Background. Intestinal ischemia followed by reperfusion (I/R) may occur following intestinal obstruction. In rats, I/R in the small intestine leads to structural changes accompanied by neuronal death. Aim. The objective was to analyze the impact of I/R injury on different neuronal populations in the myenteric plexus of the rat ileum after different periods of reperfusion. Methods. The superior mesentery artery was occluded for 45 minutes, and animals were euthanized after 24 hours and 1 week of reperfusion. Immunohistochemical analyses were performed with antibodies against the P2X2 receptor in combination with antibodies against nitric oxide synthase (NOS), choline acetyltransferase (ChAT), calbindin, calretinin, the panneuronal marker anti-HuC/D, or S100β (glial marker). Results. Dual immunolabeling demonstrated that approximately 100% of NOS-, ChAT-, calbindin-, and calretinin-immunoreactive neurons in all groups expressed the P2X2 receptor. Following I/R, the neuronal density decreased in the P2X2 receptor-, ChAT- , calretinin-, and HuC/D-immunoreactive neurons at 24 hours and 1 week following injury compared to the densities in the control and sham groups. The calbindinimmunoreactive neuron density was not reduced in any of the groups. The density of enteric glial cells increased by 40% in the I/R group compared to the density in the sham groups.
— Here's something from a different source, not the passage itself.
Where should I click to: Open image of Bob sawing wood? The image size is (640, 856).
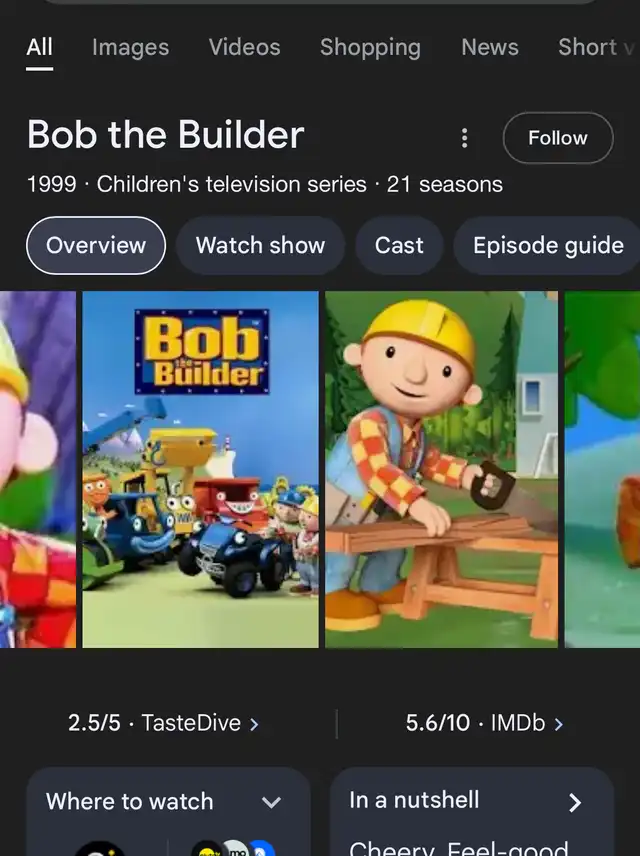[441, 469]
We also observed increases of 12%, 16%, and 23% in the neuronal cell body profile areas of the NOS-, ChAT-, and calbindin-immunoreactive neurons, respectively, at 1 week following I/R. However, the average size of the calretinin-immunoreactive neurons was reduced by 12% in the I/R group at 24 hours. Conclusions This work demonstrates that I/R is associated with a significant loss of different classes of neurons in the myenteric plexus accompanied by morphological changes and an increased density of enteric glial cells; all of these effects may underlie conditions related to intestinal motility disorder.